It is in this process where commodities are produced to exchange that the predictability of the totality of future dynamics comes to be at issue, as it implies the exchange of commodity for money, and money for commodity, in the future. The purchasing of the commodity for sale, likewise implies this future; one purchases to sell to another later.

“We see here, on the one hand, how the exchange of commodities breaks through all the individual and local limitations of the direct exchange of products, and develops the metabolic process of human labour. On the other hand, there develops a whole network of social connections of natural origin, entirely beyond the control of human agents” (207).

Pages 178-187

Onto Chapter 2.

This is a really short chapter, but not a chapter without consequence. In Chapter 1 we were able to establish the odd ontological structure of the commodity, and how the alienation of value into abstract value, and then the positing of a quantitative equivalence of value, displaces the conditions of possibility for action into the abstract. This fundamental alienation mirrors the same alienation found in all conceptual frameworks, which then frames the question not around thought (which is flawed but necessary), but around the return to the material.

In other words, the question is not about ideas, those can be debated on their own merits, but always must be acknowledged to exist at a fundamental distance from the particularity of moments within time and space. The question is, rather, a question of operationality, or the attempt of capitalism to actually manifest materially. This attempt can never be total, unless capitalism, and the structure of ontological abstract value that forms it foundation, was somehow able to rise to the position of universal truth and, therefore, become the foundation of a deterministic universe.

Barring this sort of cosmic catastrophe (for any definition of life to function materially as a totality, all contingency must be eliminated, which eliminates existence as such), capitalism is not a process of inevitable systemic action. Rather, it is a social construction, one which ebbs and flows, yet somehow also comes to function as a condition of possibility for existence. In other words, capitalism simultaneously exists as a product of activity and social arrangement, but also comes to entirely define these arrangements to the degree that it operates materially.
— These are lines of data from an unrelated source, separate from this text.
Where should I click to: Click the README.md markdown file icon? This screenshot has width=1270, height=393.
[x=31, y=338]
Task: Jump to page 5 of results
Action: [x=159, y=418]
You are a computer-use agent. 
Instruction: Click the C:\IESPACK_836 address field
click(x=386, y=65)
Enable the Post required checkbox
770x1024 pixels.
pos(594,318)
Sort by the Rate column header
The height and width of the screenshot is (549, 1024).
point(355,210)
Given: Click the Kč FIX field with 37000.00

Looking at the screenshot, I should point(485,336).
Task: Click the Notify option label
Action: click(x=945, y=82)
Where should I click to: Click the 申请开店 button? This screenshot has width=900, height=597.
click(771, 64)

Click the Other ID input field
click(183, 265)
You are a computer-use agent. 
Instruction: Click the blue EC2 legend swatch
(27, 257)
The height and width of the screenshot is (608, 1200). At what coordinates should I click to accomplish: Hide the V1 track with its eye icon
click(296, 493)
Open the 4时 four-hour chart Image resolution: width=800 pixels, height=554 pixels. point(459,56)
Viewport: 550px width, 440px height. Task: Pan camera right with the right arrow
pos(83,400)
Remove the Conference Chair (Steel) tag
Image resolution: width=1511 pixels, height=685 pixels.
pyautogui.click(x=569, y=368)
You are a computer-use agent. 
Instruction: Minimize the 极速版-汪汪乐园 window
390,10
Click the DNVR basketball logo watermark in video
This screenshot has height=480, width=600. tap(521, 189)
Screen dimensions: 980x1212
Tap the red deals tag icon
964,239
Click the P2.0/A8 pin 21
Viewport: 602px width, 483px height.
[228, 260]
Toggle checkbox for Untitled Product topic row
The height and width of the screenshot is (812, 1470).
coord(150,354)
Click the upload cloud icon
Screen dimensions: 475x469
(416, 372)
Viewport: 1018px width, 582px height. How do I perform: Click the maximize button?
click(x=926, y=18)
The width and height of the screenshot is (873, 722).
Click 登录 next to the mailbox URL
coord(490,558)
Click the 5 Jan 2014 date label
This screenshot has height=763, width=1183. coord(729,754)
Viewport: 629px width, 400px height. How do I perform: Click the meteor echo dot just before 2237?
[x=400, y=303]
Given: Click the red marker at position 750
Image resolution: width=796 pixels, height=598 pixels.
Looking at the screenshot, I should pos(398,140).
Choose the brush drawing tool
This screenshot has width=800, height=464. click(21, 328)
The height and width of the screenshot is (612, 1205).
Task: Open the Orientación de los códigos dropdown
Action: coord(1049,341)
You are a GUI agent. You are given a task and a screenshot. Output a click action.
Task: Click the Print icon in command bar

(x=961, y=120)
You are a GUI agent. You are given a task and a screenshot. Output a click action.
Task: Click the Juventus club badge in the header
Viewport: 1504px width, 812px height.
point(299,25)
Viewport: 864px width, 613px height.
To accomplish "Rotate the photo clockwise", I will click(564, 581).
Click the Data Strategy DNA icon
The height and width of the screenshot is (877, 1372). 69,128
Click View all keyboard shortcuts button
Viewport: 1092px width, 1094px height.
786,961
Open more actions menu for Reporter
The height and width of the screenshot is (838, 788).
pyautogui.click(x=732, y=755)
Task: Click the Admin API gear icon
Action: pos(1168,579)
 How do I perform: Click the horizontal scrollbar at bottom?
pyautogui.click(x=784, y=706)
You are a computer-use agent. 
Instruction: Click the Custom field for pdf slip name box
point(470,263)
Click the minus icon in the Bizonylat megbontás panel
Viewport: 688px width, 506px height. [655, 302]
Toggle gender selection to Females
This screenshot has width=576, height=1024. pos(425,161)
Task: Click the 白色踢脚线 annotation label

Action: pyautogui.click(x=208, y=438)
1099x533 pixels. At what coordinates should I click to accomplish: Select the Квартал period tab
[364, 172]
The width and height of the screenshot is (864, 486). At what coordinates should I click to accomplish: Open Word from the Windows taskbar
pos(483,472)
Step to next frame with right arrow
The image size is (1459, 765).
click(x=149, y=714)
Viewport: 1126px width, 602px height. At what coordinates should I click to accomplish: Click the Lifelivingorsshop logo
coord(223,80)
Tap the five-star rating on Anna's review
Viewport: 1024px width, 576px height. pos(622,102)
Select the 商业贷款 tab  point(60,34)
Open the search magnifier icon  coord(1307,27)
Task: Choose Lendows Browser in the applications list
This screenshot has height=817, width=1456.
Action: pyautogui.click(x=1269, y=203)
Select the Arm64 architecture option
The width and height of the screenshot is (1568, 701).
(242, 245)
In Chapter 2 we begin the process of discussing how this occurs, which necessitates a formal discussion around the movement and circulation of abstract value in exchange through the commodity form. As I am sure many of you have come to see, the discussion in Chapter 1 definitely sets up the concept of money, that which conveys abstract value, but we are not there yet (that is Chapter 3). For this chapter we are going to be focusing on exchange itself, and the implications of exchange within the assertions of the commodity form.

So, here we go...

  • Commodities are not entities that can circulate themselves; the market does not function either inevitably or passively. Rather, commodities exist in relation to a concept of possession and exchange. For exchange to occur different parties, isolated from one another as different wills (to use Marx's term), must utilize commodities, which are also conceived of as isolated carries of value, to express this will. In this construct we can already start to see both the construction and absurdity of the conceptualization of the self here, which also flows along the lines of this isolated alienation. This Randian subject is a subject that does not have the ability to socialize, being an isolated economic entity.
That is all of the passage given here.